A yeast roll, the recipe of which does not require much effort and time, will disappear from the table faster than it will cool down. Prepare it and see for yourself.
Type of kitchen:
Cooking method :
In the oven
Yeast dough for a roll:
- 400-450 gr of flour
- 250 ml of milk
- 100 grams of sugar
- 1 egg
- 50 g of butter
- 20 grams of fresh yeast
- 10 grams of vanilla sugar
- 1-1.5 tsp dry yeast (if replacing them with fresh yeast)
- half a hour. salt
Walnut stuffing for yeast roll:
- 300 gr walnuts
- 150 g of sugar
- half a hour. (if desired)
or 300-350 grams of any jam / thick jam for filling
Recipe for cooking at home
- Milk pour into a small pot and put on fire. Heat the milk to a hot temperature and, not bringing to a boil, remove the pan from the fire. Add the butter and sugar and stir until all the ingredients have dissolved.

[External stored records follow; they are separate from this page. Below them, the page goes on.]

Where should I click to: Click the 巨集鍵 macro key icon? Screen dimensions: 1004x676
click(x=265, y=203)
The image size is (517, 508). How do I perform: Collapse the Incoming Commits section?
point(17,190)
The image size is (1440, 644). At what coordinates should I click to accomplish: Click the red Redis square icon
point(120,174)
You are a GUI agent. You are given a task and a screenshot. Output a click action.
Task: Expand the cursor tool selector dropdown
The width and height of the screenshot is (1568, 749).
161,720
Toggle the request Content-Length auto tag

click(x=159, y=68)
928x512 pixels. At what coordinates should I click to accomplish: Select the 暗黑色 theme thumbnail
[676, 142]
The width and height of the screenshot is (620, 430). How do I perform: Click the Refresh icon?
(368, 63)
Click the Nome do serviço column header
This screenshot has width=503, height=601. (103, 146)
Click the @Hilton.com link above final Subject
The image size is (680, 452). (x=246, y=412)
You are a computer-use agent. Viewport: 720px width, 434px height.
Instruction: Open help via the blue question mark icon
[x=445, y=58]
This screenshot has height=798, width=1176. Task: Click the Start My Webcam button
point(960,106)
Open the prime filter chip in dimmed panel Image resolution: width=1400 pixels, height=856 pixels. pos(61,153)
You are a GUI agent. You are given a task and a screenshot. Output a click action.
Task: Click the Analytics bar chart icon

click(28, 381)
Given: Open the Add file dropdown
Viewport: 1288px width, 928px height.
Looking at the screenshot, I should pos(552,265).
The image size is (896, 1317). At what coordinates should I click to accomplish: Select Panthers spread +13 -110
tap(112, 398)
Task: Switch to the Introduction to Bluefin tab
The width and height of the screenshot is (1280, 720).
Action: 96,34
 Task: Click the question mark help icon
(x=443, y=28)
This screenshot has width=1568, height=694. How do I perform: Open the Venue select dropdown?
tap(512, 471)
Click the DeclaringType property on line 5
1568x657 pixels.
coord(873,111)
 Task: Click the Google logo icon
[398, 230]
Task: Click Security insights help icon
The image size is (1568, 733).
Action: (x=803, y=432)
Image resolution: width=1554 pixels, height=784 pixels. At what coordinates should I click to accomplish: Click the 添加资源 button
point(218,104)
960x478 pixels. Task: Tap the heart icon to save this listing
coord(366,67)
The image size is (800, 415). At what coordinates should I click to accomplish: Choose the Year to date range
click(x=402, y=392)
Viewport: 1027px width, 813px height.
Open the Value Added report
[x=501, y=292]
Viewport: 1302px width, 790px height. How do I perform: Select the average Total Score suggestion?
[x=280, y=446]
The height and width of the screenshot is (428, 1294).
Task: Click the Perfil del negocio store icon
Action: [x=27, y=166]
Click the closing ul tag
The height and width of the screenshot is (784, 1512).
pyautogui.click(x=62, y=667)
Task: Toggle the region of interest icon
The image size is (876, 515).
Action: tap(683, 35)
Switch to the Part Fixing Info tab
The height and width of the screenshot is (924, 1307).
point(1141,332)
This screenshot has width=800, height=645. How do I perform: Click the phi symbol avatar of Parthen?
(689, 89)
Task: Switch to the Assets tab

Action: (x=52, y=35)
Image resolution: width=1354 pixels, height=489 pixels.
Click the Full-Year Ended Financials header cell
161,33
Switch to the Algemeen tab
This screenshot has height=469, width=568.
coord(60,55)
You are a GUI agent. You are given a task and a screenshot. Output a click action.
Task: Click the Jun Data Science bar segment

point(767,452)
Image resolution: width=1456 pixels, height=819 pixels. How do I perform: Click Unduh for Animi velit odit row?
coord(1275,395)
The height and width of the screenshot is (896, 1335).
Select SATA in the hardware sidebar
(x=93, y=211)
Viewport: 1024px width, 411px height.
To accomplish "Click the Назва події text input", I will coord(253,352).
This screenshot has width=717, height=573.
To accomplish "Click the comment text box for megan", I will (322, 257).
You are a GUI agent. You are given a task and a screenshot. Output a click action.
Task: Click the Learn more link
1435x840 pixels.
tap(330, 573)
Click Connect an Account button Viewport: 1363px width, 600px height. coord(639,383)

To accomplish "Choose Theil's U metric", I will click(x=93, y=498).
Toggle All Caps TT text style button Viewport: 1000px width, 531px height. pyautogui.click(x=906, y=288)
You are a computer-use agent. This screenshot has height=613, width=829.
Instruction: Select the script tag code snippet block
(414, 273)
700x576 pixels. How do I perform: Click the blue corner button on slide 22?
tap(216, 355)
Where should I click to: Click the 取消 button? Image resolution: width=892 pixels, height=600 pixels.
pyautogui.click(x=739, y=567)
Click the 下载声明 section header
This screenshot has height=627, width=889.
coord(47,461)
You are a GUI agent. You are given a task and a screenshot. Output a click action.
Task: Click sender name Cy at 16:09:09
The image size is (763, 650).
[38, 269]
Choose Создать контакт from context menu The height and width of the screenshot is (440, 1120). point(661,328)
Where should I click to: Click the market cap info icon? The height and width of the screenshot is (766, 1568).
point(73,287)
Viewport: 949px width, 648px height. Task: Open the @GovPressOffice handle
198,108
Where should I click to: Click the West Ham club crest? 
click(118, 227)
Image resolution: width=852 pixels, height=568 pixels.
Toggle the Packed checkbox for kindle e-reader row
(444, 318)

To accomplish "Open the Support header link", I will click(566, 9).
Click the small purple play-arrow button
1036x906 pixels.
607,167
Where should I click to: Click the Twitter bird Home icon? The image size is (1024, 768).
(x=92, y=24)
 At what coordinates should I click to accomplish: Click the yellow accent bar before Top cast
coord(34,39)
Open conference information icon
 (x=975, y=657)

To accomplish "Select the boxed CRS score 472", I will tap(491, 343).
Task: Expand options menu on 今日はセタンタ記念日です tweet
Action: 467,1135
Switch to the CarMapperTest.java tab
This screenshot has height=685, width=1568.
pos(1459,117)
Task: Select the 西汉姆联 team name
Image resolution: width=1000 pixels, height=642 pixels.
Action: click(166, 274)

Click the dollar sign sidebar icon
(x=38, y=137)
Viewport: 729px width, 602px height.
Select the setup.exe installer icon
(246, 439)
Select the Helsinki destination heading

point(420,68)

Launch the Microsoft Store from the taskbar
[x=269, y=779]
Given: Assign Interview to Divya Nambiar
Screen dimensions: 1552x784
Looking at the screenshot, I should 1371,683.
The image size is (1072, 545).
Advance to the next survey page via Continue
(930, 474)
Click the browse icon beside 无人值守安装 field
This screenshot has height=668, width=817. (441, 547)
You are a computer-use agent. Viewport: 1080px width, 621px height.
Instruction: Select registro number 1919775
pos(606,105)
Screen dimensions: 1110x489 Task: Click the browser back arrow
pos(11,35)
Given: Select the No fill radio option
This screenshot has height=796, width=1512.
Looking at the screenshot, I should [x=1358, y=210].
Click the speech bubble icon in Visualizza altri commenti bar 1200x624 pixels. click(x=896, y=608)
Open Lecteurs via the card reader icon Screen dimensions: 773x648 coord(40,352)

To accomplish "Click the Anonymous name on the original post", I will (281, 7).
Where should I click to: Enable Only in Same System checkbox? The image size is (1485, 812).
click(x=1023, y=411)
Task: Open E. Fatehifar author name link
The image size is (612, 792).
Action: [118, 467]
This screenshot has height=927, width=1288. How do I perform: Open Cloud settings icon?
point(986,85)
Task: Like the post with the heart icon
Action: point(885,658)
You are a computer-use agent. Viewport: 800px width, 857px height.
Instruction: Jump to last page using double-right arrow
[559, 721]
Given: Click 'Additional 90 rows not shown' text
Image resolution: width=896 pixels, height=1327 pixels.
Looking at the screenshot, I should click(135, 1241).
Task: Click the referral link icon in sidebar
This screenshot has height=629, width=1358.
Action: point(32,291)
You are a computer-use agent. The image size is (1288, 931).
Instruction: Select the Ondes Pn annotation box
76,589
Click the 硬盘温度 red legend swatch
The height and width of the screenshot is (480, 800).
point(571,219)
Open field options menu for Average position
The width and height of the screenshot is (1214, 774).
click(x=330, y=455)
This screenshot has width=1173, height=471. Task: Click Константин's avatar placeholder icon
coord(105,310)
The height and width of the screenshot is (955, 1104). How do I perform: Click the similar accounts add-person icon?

- Egg in a separate bowl, add salt and beat well with a fork or whisk until smooth. A little warm milk pour into the egg mixture and beat again. Add fresh or dry yeast, vanilla sugar and mix thoroughly until smooth.
- Leave the yeast liquid for 10 minutes in a warm place. Then sift half the flour and mix until smooth. Gradually sift all the remaining flour and knead the soft dough. Lubricate the surface of the dough with vegetable oil (about 1 tablespoon) and cover with a light towel.
- Leave the yeast dough for a roll for 50-60 minutes in a warm place to double. In the meantime, you can prepare a stuffing for yeast rolls. Nuts must be cleaned from the shell and finely chopped, fried in a dry frying pan until a pleasant smell appears.
- After this, chop the nuts in a blender or combine with sugar to a crumb condition. If desired, you can prepare a roll with jam, you can mix it with chopped nuts.
- Dough, doubled, folded and again left for half an hour in a warm place under the towel. After half an hour roll the dough into a layer, about 50 cm side. Lay the filling on the whole surface of the layer (leave the edges 2 cm wide on all sides free).
- If you use jam as a filling – Lubricate the dough and roll them into a roll. Heat oven to 200C, cover the pan with parchment paper. From a yeast dough with a filling roll a roll (not too tight, tight, but not free).
- Gently shift it to the baking sheet, you can bend it in the shape of a crescent. Puncture it in several places with a toothpick and send it to a preheated oven. Bake a yeast roll with nuts for about 25 minutes.
- Meanwhile, dissolve in 3 tablespoons. boiling water 1 tbsp. Sahara. Remove the baking tray from the oven and grease the entire surface of the roll with sweet water. Bake a roll of yeast dough for 5 more minutes at the same temperature for browning. Remove the baking sheet and leave it to cool for 10 minutes. Then cut the yeast roll into portions and serve it to the table. Have a nice tea!